**What the exercise asks**
Restate each entry word for word. Keep every detail intact.

(Saved data entries)

########

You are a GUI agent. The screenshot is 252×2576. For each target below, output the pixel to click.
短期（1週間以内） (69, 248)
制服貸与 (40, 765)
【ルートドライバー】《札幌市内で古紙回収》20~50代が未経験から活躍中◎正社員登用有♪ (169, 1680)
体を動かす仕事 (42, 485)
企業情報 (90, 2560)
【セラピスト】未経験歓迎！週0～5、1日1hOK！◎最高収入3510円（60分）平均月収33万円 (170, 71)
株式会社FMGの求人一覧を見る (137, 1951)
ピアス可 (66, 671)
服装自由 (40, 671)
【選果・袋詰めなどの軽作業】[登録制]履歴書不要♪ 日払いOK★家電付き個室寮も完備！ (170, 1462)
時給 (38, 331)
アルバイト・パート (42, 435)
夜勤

########

**Output**
You are a GUI agent. The screenshot is 252×2576. For each target below, output the pixel to click.
短期（1週間以内） (69, 248)
制服貸与 (40, 765)
【ルートドライバー】《札幌市内で古紙回収》20~50代が未経験から活躍中◎正社員登用有♪ (169, 1680)
体を動かす仕事 (42, 485)
企業情報 (90, 2560)
【セラピスト】未経験歓迎！週0～5、1日1hOK！◎最高収入3510円（60分）平均月収33万円 (170, 71)
株式会社FMGの求人一覧を見る (137, 1951)
ピアス可 (66, 671)
服装自由 (40, 671)
【選果・袋詰めなどの軽作業】[登録制]履歴書不要♪ 日払いOK★家電付き個室寮も完備！ (170, 1462)
時給 (38, 331)
アルバイト・パート (42, 435)
夜勤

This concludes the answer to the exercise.